Der Rückgriff auf die traditionelle Form der Komischen Oper ist nichts als ein raffinierter Trick zur Verbergung des radikal Neuen, ja Anarchischen, das sich hinter Sachsens resignativ-zynischen (Schopenhauerschen) Weltreflexionen wie hinter Stolzings jugendlich-ungebändigtem wie künstlerischem Übermut verbirgt. Auf virtuose Weise ist in der Partitur der «Meistersinger» Archaisierendes mit Modernem verknüpft. Parodierendes Pathos, feinster Lyrismus und effektvolle Klangfiguren ergänzen die subtil und meisterhaft entworfene Gesellschaftskomödie mit ihren fein schattierten Charakteren, unter denen Hans Sachs machtvoll und sympathisch herausragt. Er ist der Repräsentant einer selbstbewusst bürgerlichen Kunst, die sich auf Tradition beruft, Neuem gegenüber aber durchaus aufgeschlossen ist. Vor allem aber ist Hans Sachs eine humanistisch idealisierte Integrationsfigur, mit der Wagner einer demokratischen Gesellschaftsordnung das Wort redet, in der Natur und Kultur, Kunst und Leben versöhnt werden.
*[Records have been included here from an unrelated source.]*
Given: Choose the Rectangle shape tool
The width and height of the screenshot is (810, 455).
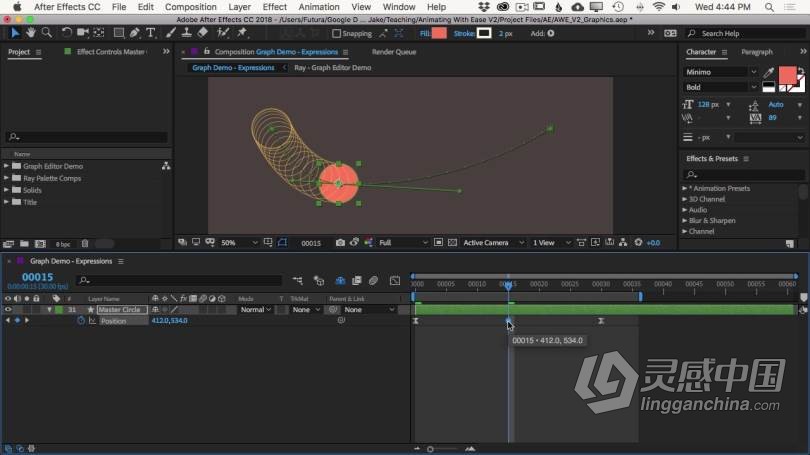Looking at the screenshot, I should coord(118,33).
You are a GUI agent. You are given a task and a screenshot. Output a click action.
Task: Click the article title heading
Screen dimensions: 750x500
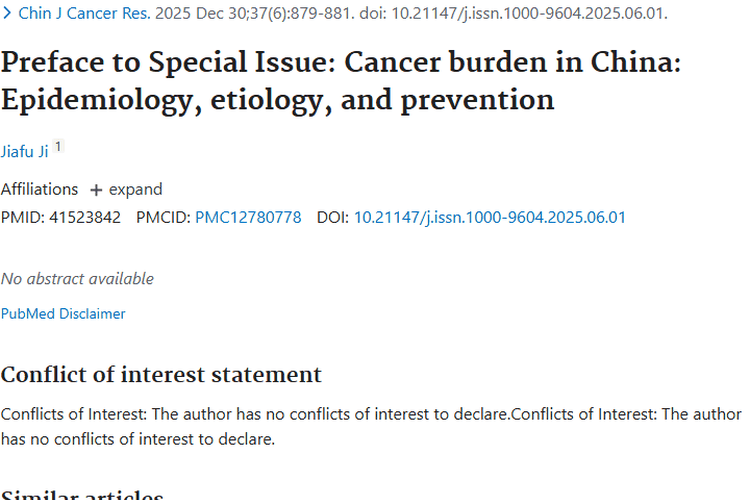click(340, 82)
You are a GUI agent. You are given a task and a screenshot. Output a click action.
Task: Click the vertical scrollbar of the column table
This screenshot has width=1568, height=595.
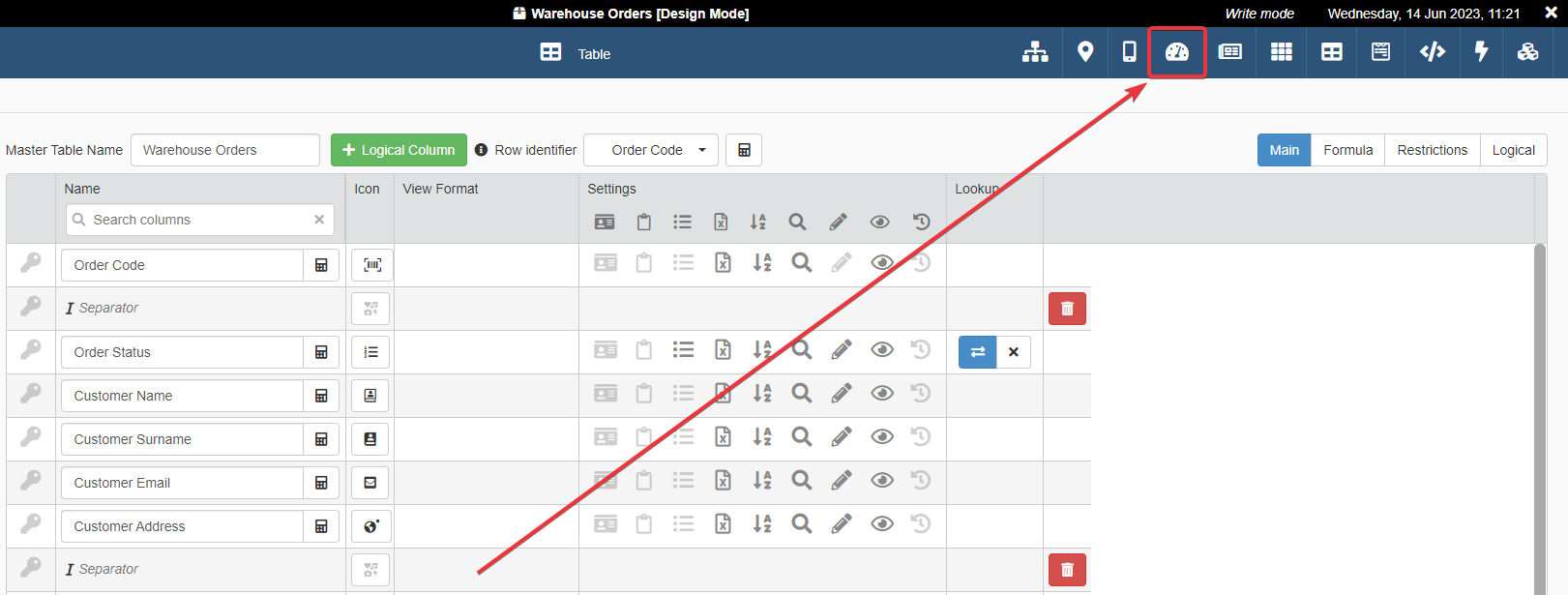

Mit der Figur des Junkers Walther von Stolzing

plädiert Wagner für das Innovative, das Neue in der Musik, das sich dem Althergebrachten, formelhaft Erstarrten gegenüberstellt - repräsentiert durch den Stadtschreiber Sixtus Beckmesser. In dieser Gestalt - zeitweise war sie als Karikatur des Wiener Kritikers Eduard Hanslick gedacht - hat Wagner alles andere als - wie oft behauptet - eine Judenkarikatur auf die Bühne stellen wollen, sondern vielmehr, wie er am 16. März 1873 Cosima gegenüber bekannte, «den Deutschen in seinem wahren Wesen».